On 26-apr-2005, at 15:22, Michael.Dillon@radianz.com wrote:
Note that the current HD ratio for all IPv4 address space that isn't reserved by IANA is 90.45%.
As you see the HD Ratio propsed is much higher but would help LIR's with bigger allocations to justify their IP usage.
You are comparing apples and oranges. Or maybe you have painted all your apples with orange paint.
The proposal suggests that the HD ratio should be 0.96 It does not mention a percentage. In fact, a percentage is a kind of ratio but it is not the same kind of ratio as the HD ratio.
From RFC 3194: log(number of allocated objects) HD = ------------------------------------------ log(maximum number of allocatable objects) This ratio is defined for any number of allocatable objects greater than 1 and any number of allocated objects greater or equal than 1 and less than or equal the maximum number of allocatable objects. The ratio is usually presented as a percentage, e.g. 70%. It varies between 0 (0%), when there is just one allocation, and 1 (100%), when there is one object allocated to each available address.
The comment regarding all IP address space that is not reserved by IANA is not clear whether it is talking about an HD ratio or an allocation percentage. And the most important thing is that it does not say what is the source of the numbers that lead to the 90.45 result.
Out of the 256 /8 blocks 32 are class D (224 - 239, multicast) and E (240 - 255, reserved) and three others are also unusable: 0, 10 and 127. Of the 221 usable /8s 72 were unused as of March 2005. See http://www.iana.org/assignments/ipv4-address-space . According to the ISC Domain Survey at http://www.isc.org/ds/ 317 million IPv4 hosts had a domain name in January 2005. So that's 149 * 2^24 = 2.5 billion allocatable objects with 317 million objects allocated, or: 8.501 / 9.397 = 0.9047. (log base 10.)
HD ratio for IPv4 is intended to count the number of addresses assigned by an LIR and compare that to the number of addresses that RIPE (or another RIR) has allocated to the LIR.
No, the intent of the HD ratio is to show that we need IPv6 even though only some 9% of all usable IPv6 addresses are in use. (Throw in standard disclaimer about the host count.)

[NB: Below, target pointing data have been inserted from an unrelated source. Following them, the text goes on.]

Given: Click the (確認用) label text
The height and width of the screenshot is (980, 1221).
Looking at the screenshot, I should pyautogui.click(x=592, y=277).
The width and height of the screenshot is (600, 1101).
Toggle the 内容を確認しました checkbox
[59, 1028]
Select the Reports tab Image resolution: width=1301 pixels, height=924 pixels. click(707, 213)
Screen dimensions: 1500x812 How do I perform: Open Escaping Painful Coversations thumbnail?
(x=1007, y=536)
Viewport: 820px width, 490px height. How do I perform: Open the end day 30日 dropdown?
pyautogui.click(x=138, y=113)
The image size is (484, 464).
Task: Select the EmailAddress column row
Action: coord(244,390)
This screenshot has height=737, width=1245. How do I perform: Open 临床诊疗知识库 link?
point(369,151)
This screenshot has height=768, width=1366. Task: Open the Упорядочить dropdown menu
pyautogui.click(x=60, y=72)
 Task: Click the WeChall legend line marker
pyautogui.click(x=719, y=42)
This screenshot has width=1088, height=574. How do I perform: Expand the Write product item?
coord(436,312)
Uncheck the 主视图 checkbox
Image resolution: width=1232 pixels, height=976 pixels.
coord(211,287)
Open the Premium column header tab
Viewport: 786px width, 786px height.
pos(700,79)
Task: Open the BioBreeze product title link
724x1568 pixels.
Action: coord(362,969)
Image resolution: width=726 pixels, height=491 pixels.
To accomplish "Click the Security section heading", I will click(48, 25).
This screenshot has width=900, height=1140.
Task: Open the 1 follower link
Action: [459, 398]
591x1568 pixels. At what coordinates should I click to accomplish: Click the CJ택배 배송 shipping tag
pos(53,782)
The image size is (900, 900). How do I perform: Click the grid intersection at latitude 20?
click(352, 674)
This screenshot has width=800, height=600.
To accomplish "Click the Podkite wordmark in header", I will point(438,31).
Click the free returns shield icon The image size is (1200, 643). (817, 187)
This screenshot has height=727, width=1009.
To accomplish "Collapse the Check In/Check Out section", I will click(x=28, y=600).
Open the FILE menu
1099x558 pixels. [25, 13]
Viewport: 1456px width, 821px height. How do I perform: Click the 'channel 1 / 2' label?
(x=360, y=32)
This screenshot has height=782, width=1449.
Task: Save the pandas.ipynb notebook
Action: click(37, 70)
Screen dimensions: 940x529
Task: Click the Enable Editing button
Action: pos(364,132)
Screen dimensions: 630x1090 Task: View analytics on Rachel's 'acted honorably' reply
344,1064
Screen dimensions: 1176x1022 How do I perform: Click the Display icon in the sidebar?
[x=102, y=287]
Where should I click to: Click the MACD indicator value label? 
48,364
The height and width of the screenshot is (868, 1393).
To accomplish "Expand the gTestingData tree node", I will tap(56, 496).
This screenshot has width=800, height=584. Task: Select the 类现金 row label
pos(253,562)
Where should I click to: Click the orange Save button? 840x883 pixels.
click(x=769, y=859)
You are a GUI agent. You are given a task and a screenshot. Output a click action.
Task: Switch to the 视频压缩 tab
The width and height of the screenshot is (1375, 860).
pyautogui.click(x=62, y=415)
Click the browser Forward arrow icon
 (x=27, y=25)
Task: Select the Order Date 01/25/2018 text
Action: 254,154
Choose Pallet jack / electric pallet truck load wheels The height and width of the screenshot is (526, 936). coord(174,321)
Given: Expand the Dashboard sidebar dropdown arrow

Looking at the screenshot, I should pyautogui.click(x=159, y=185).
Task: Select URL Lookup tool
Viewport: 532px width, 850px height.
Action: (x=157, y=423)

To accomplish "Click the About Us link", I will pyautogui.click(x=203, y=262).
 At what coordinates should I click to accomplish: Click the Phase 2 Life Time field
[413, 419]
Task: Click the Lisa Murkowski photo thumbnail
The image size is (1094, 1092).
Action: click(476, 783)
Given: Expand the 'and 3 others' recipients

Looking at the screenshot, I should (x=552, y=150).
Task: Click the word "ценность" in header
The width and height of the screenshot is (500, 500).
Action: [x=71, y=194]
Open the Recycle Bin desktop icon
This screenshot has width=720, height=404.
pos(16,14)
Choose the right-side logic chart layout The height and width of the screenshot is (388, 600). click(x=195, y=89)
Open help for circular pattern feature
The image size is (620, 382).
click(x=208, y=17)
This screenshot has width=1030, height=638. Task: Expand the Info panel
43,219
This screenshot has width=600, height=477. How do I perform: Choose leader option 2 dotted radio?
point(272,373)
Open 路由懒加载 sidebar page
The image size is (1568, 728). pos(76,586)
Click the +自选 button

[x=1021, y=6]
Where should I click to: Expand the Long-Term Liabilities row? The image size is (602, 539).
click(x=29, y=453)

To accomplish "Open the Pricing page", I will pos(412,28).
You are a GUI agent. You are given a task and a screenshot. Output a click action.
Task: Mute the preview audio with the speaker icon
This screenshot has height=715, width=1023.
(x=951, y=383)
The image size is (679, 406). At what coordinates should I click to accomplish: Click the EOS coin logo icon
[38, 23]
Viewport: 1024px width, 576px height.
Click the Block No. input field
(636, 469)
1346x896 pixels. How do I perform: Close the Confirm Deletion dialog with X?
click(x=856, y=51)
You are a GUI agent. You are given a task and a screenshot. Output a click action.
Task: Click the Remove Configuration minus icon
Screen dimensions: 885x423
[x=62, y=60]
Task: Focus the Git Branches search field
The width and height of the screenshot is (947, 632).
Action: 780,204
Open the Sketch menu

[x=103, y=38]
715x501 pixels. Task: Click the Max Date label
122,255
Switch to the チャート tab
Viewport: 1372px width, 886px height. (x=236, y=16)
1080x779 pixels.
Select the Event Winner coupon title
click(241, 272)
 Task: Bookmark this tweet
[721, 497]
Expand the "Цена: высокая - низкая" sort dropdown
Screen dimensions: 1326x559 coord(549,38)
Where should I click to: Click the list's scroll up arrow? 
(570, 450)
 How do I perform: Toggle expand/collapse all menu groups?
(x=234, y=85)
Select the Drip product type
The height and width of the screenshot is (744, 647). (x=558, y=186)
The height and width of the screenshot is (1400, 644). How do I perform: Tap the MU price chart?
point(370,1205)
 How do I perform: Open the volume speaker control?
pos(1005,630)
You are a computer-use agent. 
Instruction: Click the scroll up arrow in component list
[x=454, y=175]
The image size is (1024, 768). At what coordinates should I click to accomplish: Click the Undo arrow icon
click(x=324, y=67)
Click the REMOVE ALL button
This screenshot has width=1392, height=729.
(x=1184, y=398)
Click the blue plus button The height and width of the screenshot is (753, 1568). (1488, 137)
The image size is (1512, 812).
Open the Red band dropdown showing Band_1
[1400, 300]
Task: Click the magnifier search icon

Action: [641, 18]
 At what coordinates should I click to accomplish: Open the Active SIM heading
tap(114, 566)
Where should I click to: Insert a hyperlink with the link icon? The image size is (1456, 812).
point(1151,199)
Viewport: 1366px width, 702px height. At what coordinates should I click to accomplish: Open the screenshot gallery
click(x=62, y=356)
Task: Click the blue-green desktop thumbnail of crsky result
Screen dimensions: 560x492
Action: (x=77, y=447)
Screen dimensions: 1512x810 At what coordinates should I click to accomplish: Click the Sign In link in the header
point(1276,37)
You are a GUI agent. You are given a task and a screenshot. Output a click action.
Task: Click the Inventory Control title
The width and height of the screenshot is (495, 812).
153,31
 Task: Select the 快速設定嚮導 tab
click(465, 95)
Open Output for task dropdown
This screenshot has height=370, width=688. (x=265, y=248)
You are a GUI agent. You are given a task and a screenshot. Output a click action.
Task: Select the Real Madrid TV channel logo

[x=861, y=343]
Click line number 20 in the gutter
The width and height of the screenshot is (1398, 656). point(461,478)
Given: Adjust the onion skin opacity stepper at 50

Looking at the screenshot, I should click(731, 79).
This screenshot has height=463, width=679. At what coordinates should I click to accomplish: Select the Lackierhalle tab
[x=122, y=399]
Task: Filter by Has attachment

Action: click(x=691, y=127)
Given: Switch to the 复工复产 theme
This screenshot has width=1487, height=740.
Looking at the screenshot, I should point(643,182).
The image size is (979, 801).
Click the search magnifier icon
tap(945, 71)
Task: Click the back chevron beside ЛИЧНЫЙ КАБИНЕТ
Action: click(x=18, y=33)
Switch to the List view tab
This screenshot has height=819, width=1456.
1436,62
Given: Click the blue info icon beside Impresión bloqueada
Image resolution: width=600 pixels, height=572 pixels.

When discussing "all IPv4 address space" or "IANA reserved address space" we are talking about address attributes that are not covered by the HD ratio as we know it.
The HD ratio is just a rule of thumb that says on everage, we waste one fifth to an eighth of the address length. The fact that we're now apparently using more than 90% oof the address length while including sparsely populated pre-1993 address space shows that the HD ratio isn't all that useful, although it's main point, that there are losses at allocation boundaries, is of course very true.